Corporate Cash Holdings and Tax-induced Debt Financing
Article first published online: 22 MAR 2010
2008 Korean Securities Association
Asia-Pacific Journal of Financial Studies
Volume 37, Issue 6, pages 983–1023, December 2008
How to Cite
Jung, K. and Kim, B. (2008), Corporate Cash Holdings and Tax-induced Debt Financing. Asia-Pacific Journal of Financial Studies, 37: 983–1023. doi: 10.1111/j.2041-6156.2008.tb00001.x
- Issue published online: 22 MAR 2010
- Article first published online: 22 MAR 2010
- Received 08 November 2006; Accepted 03 January 2008.
- Cash Holdings;
- Capital Structure Adjustment;
- Marginal Tax Rate;
- Interest Tax Shields
Stockpiling of liquid assets in cash decreases the possibility of a firm's falling into financial distress and becoming technically insolvent. Such stockpiling provides incentives for firms to increase their leverage because cash holdings decrease potential financial distress costs and increase target debt-equity ratios. This paper examines whether firms' excessive cash holdings enhance an explanatory power of the marginal tax rate for the change in leverage.

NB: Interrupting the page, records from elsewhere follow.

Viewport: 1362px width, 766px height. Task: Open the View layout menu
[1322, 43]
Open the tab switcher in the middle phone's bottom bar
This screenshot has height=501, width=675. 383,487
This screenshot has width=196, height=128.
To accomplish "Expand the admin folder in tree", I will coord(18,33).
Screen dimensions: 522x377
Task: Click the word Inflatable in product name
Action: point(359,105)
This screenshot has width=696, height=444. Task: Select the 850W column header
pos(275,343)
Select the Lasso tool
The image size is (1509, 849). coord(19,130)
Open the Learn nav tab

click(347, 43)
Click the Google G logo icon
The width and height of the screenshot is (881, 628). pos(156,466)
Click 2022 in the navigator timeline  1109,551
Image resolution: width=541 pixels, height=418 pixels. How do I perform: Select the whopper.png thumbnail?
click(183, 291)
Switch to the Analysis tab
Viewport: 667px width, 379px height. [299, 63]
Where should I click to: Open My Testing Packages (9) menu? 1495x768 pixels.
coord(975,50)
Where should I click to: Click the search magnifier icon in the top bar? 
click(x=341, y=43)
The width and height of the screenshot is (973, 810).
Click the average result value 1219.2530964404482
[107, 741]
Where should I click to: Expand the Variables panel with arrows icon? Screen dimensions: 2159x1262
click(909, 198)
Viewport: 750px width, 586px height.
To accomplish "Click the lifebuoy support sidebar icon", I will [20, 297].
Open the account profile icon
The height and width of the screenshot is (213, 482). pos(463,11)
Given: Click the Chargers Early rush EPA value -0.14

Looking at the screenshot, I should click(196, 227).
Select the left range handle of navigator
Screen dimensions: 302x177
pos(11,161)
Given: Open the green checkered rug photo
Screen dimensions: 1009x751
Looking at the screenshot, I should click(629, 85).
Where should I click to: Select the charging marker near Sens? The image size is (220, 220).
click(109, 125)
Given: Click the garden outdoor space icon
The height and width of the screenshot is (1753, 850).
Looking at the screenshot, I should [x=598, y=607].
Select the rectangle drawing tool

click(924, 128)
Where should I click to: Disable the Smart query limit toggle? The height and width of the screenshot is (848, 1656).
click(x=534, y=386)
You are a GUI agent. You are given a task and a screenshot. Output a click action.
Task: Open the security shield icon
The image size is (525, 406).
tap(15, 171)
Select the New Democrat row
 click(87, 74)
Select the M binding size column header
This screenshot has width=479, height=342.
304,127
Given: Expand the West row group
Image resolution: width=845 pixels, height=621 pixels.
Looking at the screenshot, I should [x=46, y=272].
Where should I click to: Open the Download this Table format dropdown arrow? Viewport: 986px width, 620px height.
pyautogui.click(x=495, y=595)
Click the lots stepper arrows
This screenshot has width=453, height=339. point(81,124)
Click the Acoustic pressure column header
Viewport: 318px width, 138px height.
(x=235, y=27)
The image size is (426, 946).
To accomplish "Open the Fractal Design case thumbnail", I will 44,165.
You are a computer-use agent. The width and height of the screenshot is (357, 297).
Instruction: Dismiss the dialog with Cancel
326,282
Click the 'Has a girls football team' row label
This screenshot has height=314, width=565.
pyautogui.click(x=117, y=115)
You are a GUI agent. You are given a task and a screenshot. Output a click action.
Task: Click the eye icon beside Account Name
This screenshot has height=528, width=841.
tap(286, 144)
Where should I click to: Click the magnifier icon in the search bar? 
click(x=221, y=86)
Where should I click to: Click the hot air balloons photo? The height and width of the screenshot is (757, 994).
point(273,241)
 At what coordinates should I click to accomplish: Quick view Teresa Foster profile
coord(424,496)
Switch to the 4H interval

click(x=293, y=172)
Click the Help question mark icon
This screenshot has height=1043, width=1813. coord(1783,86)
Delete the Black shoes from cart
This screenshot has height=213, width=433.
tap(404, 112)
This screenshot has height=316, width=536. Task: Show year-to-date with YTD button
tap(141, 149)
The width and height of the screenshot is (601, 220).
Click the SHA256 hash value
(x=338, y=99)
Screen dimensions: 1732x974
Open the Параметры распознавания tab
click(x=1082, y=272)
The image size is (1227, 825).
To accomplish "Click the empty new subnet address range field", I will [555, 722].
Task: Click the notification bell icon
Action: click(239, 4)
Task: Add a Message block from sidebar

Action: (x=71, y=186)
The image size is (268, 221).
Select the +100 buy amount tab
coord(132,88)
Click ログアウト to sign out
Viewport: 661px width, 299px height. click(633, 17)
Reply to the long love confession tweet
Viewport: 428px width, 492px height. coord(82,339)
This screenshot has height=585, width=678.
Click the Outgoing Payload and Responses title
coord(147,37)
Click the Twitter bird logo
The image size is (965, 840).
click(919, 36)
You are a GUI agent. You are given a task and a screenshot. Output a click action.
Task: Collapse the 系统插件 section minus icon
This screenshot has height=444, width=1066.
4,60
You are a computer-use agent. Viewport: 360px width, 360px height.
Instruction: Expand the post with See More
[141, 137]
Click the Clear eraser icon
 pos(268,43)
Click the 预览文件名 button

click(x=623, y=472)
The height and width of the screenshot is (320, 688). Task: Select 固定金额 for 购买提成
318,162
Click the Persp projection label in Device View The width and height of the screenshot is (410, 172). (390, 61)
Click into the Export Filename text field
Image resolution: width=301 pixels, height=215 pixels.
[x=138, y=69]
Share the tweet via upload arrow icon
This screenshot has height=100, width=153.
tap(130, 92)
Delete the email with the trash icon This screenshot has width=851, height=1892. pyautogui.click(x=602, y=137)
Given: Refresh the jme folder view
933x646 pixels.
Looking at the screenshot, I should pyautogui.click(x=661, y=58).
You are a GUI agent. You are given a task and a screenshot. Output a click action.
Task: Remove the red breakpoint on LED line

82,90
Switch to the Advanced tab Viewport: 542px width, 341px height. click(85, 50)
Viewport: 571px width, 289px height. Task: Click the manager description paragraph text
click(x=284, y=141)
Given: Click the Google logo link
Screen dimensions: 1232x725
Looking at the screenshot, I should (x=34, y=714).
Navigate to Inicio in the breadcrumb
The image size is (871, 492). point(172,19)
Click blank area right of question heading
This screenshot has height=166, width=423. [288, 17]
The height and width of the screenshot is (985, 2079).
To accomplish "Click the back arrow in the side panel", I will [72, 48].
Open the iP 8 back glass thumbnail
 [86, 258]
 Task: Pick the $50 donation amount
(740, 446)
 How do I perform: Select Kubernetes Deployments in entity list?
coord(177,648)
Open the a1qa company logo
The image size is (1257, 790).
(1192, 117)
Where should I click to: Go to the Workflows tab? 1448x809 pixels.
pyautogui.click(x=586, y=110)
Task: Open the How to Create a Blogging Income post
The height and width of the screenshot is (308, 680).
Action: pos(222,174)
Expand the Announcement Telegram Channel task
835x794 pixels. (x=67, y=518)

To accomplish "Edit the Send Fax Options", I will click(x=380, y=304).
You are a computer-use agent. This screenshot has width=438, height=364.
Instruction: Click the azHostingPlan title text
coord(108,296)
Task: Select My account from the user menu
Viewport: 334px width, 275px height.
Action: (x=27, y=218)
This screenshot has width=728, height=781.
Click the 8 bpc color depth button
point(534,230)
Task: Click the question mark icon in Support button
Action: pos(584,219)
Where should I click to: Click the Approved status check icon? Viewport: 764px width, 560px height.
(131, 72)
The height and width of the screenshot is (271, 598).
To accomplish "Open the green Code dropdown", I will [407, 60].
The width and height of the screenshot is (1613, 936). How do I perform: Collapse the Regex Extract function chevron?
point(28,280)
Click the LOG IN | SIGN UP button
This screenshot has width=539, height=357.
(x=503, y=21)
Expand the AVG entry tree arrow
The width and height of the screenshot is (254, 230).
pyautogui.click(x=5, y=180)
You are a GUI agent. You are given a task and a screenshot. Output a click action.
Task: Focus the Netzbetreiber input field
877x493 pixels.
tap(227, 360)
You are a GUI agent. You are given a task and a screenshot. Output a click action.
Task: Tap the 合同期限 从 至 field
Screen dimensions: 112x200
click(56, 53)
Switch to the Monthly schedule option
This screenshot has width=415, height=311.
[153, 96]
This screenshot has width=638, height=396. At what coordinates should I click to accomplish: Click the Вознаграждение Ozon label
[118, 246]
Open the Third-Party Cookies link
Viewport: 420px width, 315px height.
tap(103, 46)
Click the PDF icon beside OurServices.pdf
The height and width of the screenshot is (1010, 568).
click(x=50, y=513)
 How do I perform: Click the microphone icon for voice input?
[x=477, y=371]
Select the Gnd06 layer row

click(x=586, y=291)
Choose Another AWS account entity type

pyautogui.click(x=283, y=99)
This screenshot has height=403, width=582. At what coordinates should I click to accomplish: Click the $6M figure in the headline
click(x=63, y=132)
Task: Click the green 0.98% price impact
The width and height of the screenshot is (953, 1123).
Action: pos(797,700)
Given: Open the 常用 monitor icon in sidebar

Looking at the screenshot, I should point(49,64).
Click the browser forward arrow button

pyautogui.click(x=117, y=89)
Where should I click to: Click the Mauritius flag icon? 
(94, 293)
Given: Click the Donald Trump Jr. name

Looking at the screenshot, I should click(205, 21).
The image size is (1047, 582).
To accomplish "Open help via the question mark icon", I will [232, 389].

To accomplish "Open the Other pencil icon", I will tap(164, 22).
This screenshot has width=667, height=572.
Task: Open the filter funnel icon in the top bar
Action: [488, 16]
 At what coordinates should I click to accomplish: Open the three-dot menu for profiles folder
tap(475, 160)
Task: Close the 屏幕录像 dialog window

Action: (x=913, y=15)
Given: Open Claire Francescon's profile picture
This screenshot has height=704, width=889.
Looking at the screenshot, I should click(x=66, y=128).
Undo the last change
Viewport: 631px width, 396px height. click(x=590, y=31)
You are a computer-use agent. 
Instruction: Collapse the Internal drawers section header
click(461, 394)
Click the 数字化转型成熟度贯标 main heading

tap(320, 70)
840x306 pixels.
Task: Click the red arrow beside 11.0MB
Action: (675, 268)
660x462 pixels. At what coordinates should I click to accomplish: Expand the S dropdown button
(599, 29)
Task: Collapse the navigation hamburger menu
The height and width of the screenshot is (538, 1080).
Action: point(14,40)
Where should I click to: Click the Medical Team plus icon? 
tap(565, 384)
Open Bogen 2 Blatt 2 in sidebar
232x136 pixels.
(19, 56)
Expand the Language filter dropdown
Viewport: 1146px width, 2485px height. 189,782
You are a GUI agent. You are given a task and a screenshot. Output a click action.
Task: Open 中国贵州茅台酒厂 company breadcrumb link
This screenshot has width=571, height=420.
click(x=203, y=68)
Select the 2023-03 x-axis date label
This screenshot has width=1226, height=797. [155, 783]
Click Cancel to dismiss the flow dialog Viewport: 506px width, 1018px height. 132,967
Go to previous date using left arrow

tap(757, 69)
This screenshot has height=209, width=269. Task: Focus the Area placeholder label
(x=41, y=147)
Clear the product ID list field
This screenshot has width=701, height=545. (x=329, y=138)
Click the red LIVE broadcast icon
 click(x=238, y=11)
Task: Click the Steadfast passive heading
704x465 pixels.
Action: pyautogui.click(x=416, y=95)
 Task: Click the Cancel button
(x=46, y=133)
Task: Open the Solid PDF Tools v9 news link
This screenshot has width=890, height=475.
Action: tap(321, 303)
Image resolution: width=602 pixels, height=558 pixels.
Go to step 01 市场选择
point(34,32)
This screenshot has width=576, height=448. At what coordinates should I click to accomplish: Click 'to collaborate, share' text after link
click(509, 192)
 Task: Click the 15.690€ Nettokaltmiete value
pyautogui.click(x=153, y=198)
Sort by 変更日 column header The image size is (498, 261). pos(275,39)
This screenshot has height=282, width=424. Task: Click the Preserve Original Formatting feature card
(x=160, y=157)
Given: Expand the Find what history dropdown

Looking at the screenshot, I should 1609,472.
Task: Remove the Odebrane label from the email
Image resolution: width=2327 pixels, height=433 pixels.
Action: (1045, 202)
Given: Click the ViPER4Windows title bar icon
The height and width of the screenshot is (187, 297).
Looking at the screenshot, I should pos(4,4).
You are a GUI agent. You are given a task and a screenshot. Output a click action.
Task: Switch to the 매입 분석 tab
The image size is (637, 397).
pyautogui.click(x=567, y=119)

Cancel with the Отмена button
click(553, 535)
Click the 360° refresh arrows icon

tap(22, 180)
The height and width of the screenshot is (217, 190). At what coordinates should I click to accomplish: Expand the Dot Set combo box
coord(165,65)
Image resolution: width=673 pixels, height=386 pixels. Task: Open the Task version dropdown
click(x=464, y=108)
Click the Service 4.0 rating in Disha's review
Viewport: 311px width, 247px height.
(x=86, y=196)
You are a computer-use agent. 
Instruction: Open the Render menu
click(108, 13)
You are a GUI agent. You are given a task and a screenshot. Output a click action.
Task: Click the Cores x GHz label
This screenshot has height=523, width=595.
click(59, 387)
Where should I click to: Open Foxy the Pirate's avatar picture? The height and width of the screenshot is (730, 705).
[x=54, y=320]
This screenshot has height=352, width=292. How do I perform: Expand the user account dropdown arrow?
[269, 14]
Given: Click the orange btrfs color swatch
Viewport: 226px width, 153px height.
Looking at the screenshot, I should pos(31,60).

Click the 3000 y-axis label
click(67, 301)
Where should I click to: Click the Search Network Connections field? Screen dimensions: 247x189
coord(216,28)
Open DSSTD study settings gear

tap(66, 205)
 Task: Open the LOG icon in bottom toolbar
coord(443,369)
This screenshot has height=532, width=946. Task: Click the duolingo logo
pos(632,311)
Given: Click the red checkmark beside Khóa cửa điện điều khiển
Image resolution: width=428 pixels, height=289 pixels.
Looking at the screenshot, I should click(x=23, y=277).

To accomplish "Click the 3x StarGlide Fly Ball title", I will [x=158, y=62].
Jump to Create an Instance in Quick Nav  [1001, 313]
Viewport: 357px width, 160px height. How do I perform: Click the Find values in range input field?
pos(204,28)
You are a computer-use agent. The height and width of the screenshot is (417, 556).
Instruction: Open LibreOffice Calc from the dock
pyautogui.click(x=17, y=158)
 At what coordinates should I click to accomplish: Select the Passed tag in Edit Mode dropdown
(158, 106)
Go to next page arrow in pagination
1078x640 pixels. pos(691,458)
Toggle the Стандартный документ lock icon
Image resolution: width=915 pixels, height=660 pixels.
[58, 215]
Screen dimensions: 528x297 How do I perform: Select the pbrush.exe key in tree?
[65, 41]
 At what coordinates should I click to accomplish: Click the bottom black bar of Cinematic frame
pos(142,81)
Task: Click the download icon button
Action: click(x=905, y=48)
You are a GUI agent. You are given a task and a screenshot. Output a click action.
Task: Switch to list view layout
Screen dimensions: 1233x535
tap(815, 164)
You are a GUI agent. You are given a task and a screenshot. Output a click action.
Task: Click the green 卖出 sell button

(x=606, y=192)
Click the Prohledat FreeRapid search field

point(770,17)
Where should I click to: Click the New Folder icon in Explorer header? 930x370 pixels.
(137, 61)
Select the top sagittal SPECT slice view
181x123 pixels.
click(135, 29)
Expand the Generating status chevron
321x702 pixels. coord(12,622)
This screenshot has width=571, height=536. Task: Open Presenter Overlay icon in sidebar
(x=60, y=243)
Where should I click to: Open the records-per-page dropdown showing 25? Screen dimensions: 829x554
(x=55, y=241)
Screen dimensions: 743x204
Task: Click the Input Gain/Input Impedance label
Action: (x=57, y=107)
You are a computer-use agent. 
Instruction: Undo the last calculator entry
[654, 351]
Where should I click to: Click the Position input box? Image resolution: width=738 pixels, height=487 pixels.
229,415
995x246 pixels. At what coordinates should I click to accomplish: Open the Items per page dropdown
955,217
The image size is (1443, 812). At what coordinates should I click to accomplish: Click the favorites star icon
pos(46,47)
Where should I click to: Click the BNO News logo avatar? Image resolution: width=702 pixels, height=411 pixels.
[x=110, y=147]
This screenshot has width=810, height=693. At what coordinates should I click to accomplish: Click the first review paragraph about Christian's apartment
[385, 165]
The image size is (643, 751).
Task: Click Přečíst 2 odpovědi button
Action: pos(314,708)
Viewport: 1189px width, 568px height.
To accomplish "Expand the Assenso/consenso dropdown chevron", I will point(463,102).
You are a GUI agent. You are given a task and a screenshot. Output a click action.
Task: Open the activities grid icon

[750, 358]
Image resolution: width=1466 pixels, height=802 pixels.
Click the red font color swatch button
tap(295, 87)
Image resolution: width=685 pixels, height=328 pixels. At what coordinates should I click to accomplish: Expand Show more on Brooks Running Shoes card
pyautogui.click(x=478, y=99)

The results show that high-taxed firms with excess cash are more likely to increase their leverage. The increase in leverage is not to discipline the entrenched managers' discretionary use of free cash, and the excess cash is not simply for planned future investments either. We also find that the results still hold even when the financial crisis periods are excluded and that the debt financing behavior changes with the level of statutory tax rate. These findings provide evidence that firms with sufficient cash are more likely to take advantage of interest tax shields.